■ **Required task 1**:
Write out, word for word, the records starting with the line with "there (204, 405)" and going on through the line with "The image size is (924, 1308).". Include both of those lines and nothing else.

■ **Supplied passage**:

START

Rite in the Rain All-Weather Outdoor Journal
TEST SERIES BY LARRY KIRSCHNER
INITIAL REPORT - October 4, 2009
FIELD REPORT - December 13, 2009
LONG TERM REPORT - February 8, 2010
asklarry98 at hotmail dot com
5' 9" (1.75 m)
205 lb (92 kg)
I've been an intermittent camper/paddler since my teens, but now that my kids are avid Boy Scouts,
I've caught the backpacking bug. I typically do 8-10 weekend hikes per year, and have spent time over
the past few years backpacking the Philmont Scout Ranch in New Mexico and canoeing the Atikaki wilderness of
Canada. I like to travel "in comfort", but I've shrunk to medium weight, and continue to work toward going
lighter and longer. With all of my investment into these ventures, I expect my wife and I will continue to trek
long after the kids are gone…
October 4, 2009
PRODUCT INFORMATION & SPECIFICATIONS
Manufacturer: J. L. Darling Corporation
Year of Manufacture: 2009
Country of manufacture: USA
Manufacturer's Website: www.riteintherain.com
MSRP: $9.95 USD
Listed Weight: 3.2 oz (90 g)
Measured weight: 3.7 oz (104.4 g)
Page size listed: 4 5/8 x 7 in (117 x 178 mm)
Page size measured: 4 5/8 x 7 in (117 x 178 mm)

END

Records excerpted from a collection

START

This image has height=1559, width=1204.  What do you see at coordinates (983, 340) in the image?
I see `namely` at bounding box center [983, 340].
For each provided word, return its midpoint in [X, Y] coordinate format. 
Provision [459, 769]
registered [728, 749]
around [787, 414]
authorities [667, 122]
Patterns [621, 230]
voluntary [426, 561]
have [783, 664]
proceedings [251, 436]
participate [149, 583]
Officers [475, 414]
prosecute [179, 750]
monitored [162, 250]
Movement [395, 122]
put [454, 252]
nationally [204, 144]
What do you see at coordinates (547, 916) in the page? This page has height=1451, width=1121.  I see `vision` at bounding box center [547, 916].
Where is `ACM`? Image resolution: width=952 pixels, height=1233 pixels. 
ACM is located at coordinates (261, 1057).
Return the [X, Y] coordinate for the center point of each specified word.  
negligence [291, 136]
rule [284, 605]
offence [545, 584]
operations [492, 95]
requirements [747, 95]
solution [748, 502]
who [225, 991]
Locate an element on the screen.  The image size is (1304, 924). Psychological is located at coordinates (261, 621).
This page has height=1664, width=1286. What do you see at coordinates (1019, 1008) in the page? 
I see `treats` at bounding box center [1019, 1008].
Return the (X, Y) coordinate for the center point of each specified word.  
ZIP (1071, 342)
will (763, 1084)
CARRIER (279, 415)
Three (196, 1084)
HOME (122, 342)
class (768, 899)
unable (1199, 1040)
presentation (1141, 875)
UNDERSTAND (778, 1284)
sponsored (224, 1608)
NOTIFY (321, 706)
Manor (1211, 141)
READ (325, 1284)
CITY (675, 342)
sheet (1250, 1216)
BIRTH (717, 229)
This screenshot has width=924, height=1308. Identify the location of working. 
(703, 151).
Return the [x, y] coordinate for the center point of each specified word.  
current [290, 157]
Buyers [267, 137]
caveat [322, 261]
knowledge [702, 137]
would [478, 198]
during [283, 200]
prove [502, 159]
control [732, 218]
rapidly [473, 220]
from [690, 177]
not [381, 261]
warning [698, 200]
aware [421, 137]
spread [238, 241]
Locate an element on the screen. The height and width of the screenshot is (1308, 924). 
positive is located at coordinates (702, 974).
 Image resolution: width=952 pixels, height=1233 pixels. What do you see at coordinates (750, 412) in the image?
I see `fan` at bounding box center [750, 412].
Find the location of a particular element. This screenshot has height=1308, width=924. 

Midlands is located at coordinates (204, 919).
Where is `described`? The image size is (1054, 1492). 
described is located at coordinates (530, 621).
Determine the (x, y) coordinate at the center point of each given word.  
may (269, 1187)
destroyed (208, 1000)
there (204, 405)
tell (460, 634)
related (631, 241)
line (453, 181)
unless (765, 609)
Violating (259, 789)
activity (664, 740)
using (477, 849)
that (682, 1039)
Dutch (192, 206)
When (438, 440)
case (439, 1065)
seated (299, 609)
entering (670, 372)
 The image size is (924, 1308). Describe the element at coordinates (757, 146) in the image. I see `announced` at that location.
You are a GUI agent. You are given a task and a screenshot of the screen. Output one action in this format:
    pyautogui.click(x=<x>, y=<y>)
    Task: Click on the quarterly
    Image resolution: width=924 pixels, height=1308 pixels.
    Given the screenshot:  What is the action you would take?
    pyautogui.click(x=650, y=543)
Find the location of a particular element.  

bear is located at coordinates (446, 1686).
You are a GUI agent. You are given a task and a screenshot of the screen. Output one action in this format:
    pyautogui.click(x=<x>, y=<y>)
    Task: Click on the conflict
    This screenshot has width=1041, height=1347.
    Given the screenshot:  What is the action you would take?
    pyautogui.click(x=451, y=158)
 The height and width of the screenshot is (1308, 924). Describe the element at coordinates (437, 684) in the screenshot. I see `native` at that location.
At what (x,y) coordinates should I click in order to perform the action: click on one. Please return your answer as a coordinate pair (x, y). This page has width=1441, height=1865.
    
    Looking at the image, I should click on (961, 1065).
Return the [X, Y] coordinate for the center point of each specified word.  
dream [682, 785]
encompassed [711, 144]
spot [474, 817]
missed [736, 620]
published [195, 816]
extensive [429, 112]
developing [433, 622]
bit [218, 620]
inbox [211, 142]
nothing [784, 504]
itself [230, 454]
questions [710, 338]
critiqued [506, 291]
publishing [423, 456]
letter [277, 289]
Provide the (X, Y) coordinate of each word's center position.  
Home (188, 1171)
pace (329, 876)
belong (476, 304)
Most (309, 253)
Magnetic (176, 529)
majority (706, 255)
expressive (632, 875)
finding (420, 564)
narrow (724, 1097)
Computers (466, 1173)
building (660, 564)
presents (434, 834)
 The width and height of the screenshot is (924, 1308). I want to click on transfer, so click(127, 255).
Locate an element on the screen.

END

■ **Required task 2**:
From the all-weather journal review above, copy the passage starting with "Rite in the" and going on through "205 lb (92 kg)" without any change.

■ **Task result 1**:
there (204, 405)
tell (460, 634)
related (631, 241)
line (453, 181)
unless (765, 609)
Violating (259, 789)
activity (664, 740)
using (477, 849)
that (682, 1039)
Dutch (192, 206)
When (438, 440)
case (439, 1065)
seated (299, 609)
entering (670, 372)
 The image size is (924, 1308). Describe the element at coordinates (757, 146) in the image. I see `announced` at that location.

■ **Task result 2**:
Rite in the Rain All-Weather Outdoor Journal
TEST SERIES BY LARRY KIRSCHNER
INITIAL REPORT - October 4, 2009
FIELD REPORT - December 13, 2009
LONG TERM REPORT - February 8, 2010
asklarry98 at hotmail dot com
5' 9" (1.75 m)
205 lb (92 kg)